Based on model 1, marginal effect of -0.069 means that for each one-unit increase in religious level, the predicted probability of having an affair decreases by approximately 0.0686 units, ceteris paribus. When including individual demographics in model 2, the average marginal effect decreases to -0.083, which indicates that the inclusion of individual demographics has strengthened the relationship between “how religious” and the likelihood of having an affair. Finally, in model 3, the average marginal effect goes back to a value close to the original estimate in model, which suggests that the inclusion of individual demographics combined with marriage-related variables as controls did not significantly alter the relationship between women’s religious level and the likelihood of having an affair.
This result implies that religious level remains a relevant and influential factor in explaining the probability of having an affair, even after accounting for the effects of individual demographics and other marriage-related variables.
| Variables | Model 1 | Model 2 | Model 3 |
|---|---|---|---|
| Religiosity | -0.069 | -0.083 | -0.069 |
| Age | n/a | 0.005 | 0.0034 |
| Number of Children | n/a | 0.041 | 0.034 |
| Marriage Satisfaction | n/a | n/a | -0.13 |
| Occupation: Professional | n/a | -0.025 | -0.02 |
| Occupation: Skilled | n/a | -0.139 | -0.128 |
| Occupation: Student | n/a | -0.215 | -0.195 |
| Occupation: White Collar | n/a | -0.053 | -0.129 |
Finally, based on the above marginal effects for model 3, we can observe that the variable occupation skilled, student and white collar have the largest marginal effects. This implies that women in the sample who are skilled, a student or white collard are more convincing on having an affair.

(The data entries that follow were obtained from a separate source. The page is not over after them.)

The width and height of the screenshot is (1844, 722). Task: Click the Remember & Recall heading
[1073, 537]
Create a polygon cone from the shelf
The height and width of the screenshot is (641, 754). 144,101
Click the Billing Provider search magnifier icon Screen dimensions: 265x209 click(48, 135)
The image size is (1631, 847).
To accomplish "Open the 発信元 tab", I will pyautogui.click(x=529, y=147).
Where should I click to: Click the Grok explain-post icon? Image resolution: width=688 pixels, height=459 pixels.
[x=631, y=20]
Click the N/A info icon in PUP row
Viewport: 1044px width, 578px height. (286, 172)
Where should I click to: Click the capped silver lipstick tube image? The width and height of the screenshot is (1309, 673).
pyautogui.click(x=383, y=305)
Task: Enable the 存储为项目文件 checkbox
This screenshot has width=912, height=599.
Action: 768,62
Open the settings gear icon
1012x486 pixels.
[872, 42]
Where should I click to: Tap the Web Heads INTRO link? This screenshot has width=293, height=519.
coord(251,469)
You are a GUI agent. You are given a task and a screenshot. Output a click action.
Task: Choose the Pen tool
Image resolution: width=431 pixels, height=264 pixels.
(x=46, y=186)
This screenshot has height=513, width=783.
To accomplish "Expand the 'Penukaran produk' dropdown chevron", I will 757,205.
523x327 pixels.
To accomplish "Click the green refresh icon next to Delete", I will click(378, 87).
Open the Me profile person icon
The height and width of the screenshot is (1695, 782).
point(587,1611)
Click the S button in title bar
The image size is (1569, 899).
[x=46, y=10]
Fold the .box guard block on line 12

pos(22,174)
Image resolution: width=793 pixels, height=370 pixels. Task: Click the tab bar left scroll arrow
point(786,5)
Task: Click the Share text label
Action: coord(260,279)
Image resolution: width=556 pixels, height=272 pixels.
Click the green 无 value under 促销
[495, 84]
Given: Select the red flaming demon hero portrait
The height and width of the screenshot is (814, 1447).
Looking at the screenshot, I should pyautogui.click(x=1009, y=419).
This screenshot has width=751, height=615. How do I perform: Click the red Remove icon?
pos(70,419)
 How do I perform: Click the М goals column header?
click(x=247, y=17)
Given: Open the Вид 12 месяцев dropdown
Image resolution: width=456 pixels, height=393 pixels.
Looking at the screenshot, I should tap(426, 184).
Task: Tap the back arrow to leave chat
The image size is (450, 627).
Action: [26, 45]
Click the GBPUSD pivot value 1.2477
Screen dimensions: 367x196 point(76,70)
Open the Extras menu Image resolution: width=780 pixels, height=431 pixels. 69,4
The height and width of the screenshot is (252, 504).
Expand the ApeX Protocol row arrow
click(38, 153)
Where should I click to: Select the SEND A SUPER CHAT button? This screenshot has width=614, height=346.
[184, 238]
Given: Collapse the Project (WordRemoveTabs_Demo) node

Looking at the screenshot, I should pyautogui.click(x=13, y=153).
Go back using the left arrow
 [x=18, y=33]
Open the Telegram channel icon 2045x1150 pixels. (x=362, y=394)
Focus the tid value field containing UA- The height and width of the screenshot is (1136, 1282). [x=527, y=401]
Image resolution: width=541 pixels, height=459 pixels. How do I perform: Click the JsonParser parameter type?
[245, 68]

The following paper provides evidence that being more religious decreases women’s likelihood of having an extramarital affair. The negative coefficient -0.371 gives us the shape of the S-curve, and the negative average marginal effect result of -0.069 demonstrates the overall effect of being religious on the probability having an extramarital affair.